TEORI CARL ROGER
(BERPUSAT PADA DIRI)
(Psikologi
Kepribadian)
PENDAHULUAN
Pendekatan client centered memandang
manusia sebagai makhluk yang dilahirkan dengan pembawaan dasar yang baik, memiliki
kecenderungan yang bertujuan positif, konstruktif, rasional, sosial,
berkeinginan untuk maju, realistis, memiliki kapasitas untuk menilai diri dan
mampu membawa dirinya untuk bertingkah laku sehat dan seimbang, cenderung
berusaha mengaktualisasikan diri, memperoleh sesuatu dan mempertahankannya.
Teori Carl Rogers yang berpusat pada
diri atau yang dikenal dengan istilah client centere ini sering
digunakan sebagai pendekatan atau metode terapi dalam konseling. hal ini
dikarenakan jenis terapi klient centere memberi kesempatan dan kebebasan
kepada individu untuk mengekspresikan perasaan-perasaannya, berkembang dan
terealisasi potensinya. Pada tulisan ini akan dibahas lebih mendetail mengenai
pandangan Rogers terhadap kepribadian manusia, dan implementasi teorinya dalam
bimbingan dan konseling.
PEMBAHASAN
A.
Biografi
Carl R Rogers
Carl
Ransom Rogers lahir pada tanggal 8 Januari 1902 di oak Park, Illionis. Carl
Rogers merupakan anak ke empat dari enam bersaudara dari pasangan Walter dan
Julia Cushing Rogers. Ayahnya merupakan seorang insinyur sipil, sehingga Carl
Rogers lebih dekat dengan ibunya. Orang tua Rogers merupakan orang yang taat
dalam beragama, sehingga Carl Rogers menjadi tertarik terhadap kitab Injil
serta buku-buku lain.
Ketika
Carl berusia 12 tahun, keluarga nya pindah ke daerah peternakan sekitar 30 mil
sebelah barat Chicago, dan disinilah ia menghabiskan masa remajanya. Dengan pendidikan
yang ketat dan banyak tugas yang harus diselesaikan, Carl menjadi remaja yang
agak terisolasi, tetapi mandiri dan memiliki disiplin diri yang kuat.
Mulai
memasuki masa kuliah, awalnya kuliah di Universitas Wisconsin Jurusan pertanian,
tapi kemudian berpindah ke jurusan Teologi untuk belajar pelayanan. Pada saat
itulah, dia terpilih sebagai salah satu dari sepuluh mahasiswa yang pergi ke
Beijing untuk mengikuti “Konferensi Federasi Mahasiswa Kristen se-Dunia” selama
enam bulan.
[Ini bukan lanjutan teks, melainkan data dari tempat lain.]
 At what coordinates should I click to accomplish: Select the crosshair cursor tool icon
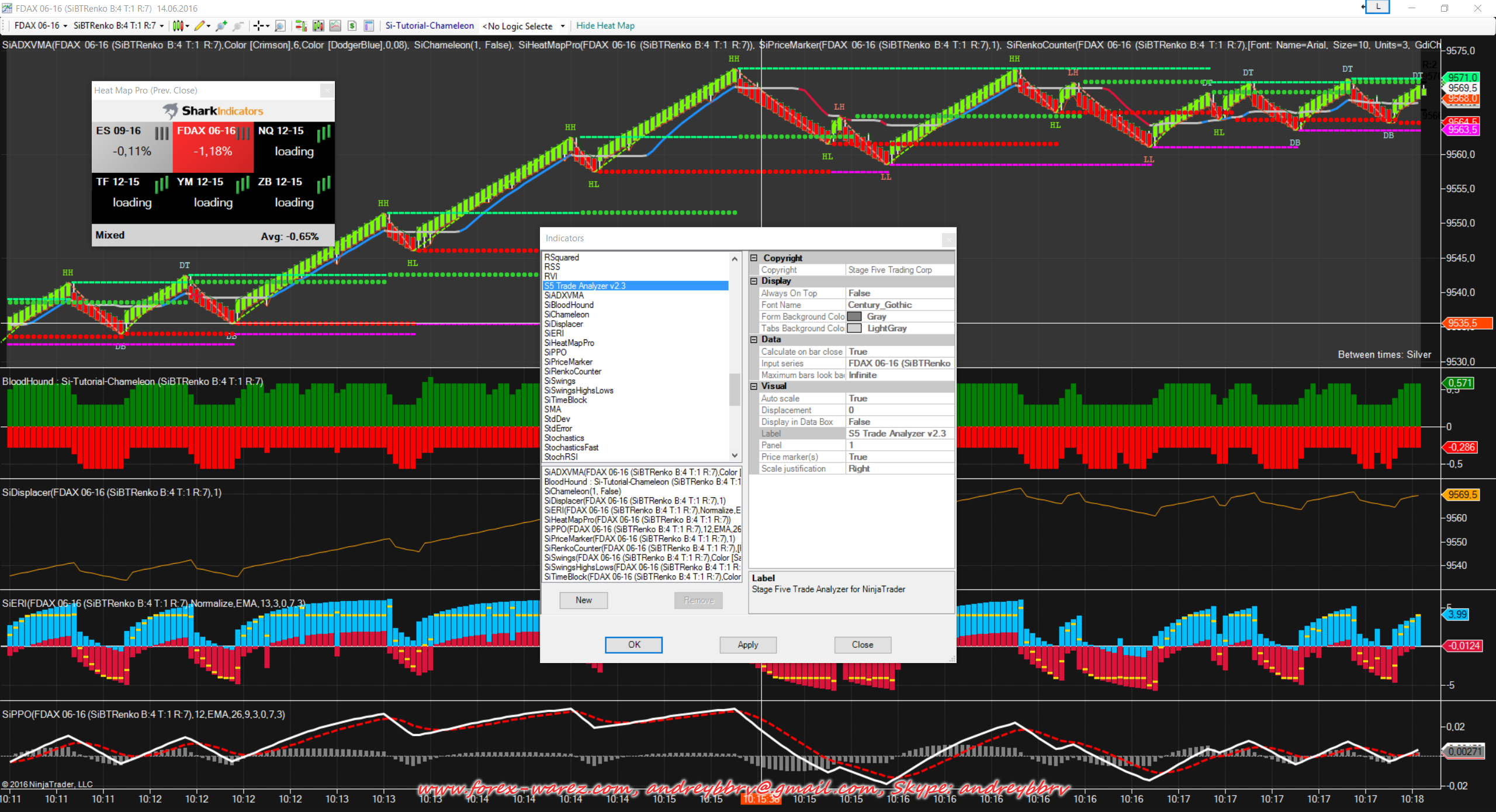(258, 26)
Dengan mengikuti kegiatan tersebut Rogers merasa mendapatkan banyak
pengalaman baru yang memperluas pikirannya, dan dari sini juga dia mulai
meragukan sebagian dari sebagian dasar pandangan agama kristen.
Setelah
lulus, ia menikah dengan Helen Elliot (yang sebenarnya tidak disetujui orang
tuanya), kemudian pindah ke New York City, dan mulai menghadiri Union Theological
Seminary, yang terkenal sebagai lembaga keagamaan liberal. Di sana, ia
mengambil sebuah seminar yang diselenggarakan mahasiswa yang menyoal “mengapa saya memasuki pelayanan?”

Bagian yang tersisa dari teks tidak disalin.